Simon Pegg and Nick Frost in Hot Fuzz
Don’t Let Easter Eggs and References Dominate the Narrative
Where there’s a film or TV show based on nostalgia, there’s an article spying out all the references and Easter eggs the creators snuck into their project. It’s an understandable impulse. After all, part of the appeal of a nostalgia project is the chance to demonstrate you know your inspirations well enough to recreate them – even in throwaway details. But be careful about overdoing it. Too many Easter eggs will start distracting an in-on-it audience from your story, or risk the impression that you value showing off over telling a standalone narrative. Alternatively, too many Easter eggs can bog down a story in a way that can potentially alienate those who can’t pick up on them.

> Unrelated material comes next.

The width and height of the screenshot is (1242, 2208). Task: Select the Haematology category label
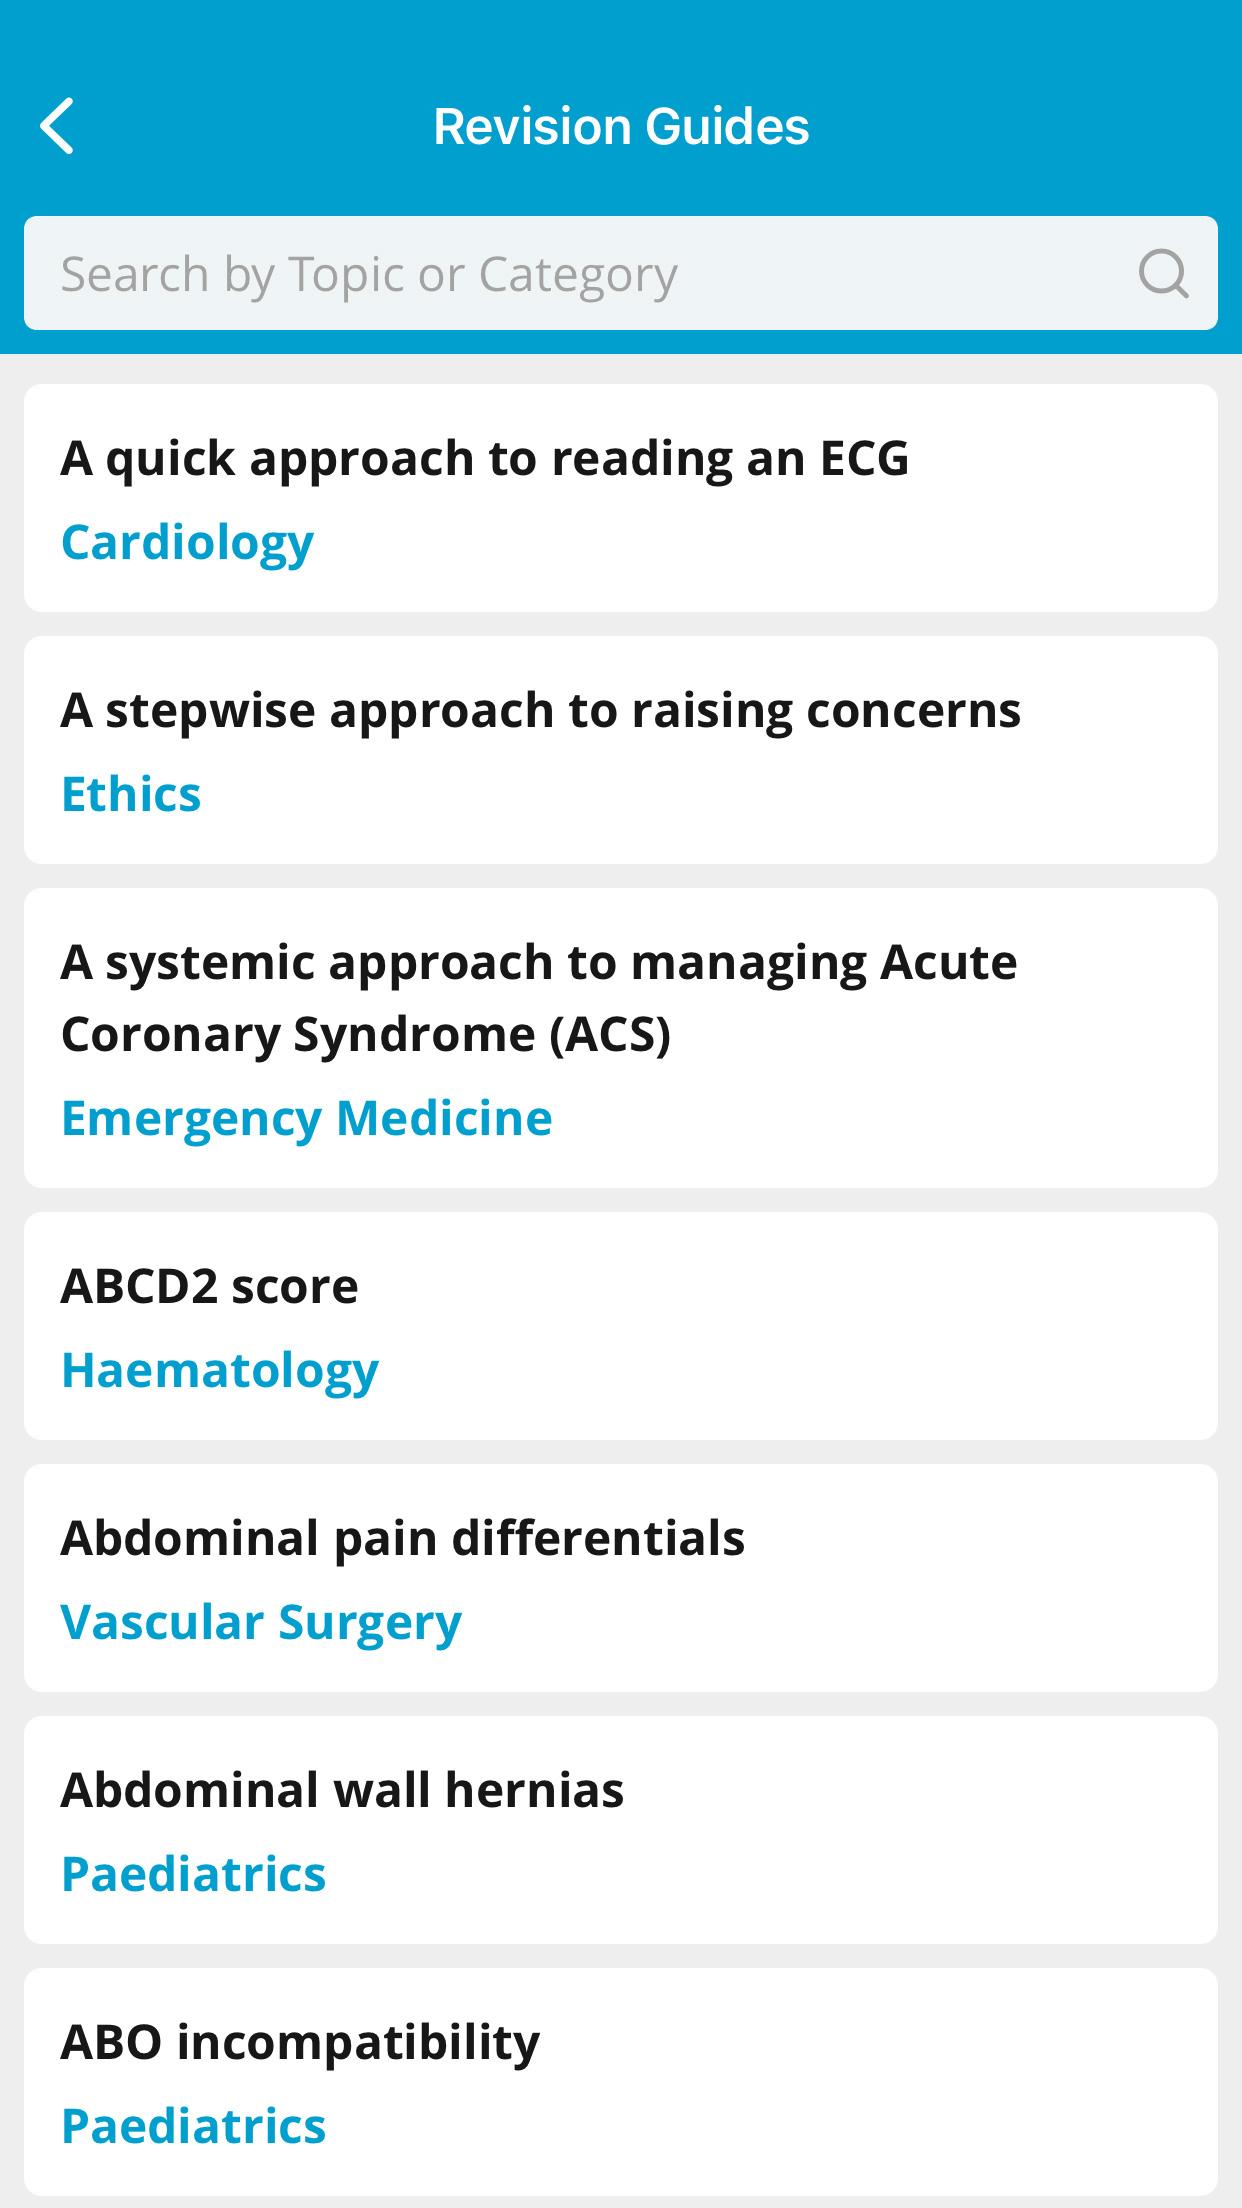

This is something Spielberg was very careful about in Ready Player One. “It was a matter of picking and choosing the right references to put in this film as not to distract form the main central storyline,” he told Extra in an interview. Those who have seen the film (or even its trailer) may find themselves saying, “Wait a minute” here, given that Easter eggs are everywhere in Spielberg’s movie. But in addition to cleverly making them an organic part of the world, the movie also always adheres to a core principle: Easter eggs and references are never positioned as something those in-the-know will be distracted by, nor are they so crucial to story that someone needs to be able to recognize them.
Steven Spielberg on the set of Ready Player One, Photo Courtesy of Warner Bros. Pictures
Embrace Aesthetic, Not Just Plot
We’ve talked a lot about story elements so far, but aesthetics shouldn’t be neglected either. Nostalgia is an emotion and a mood, and visual language is one of the best ways to evoke that. Work in aesthetic choices to evoke a feeling. Think of how the Guardians of the Galaxy movies, or even Thor: Ragnarok, channeled the aesthetic of what you’d find on sci-fi inspired van art. Ready Player One even goes so far as to lovingly recreate the entire look and world of a very classic movie in service of the plot. All of that reinforces this: aesthetic choices go a long way toward showing that you not only understand the verbal language of a piece of pop-cultural history, but the visual language, as well. Study the color choices, shot composition, and lighting of what you’re channeling, then figure out how to work it subtly into the DNA of the project you’re working on.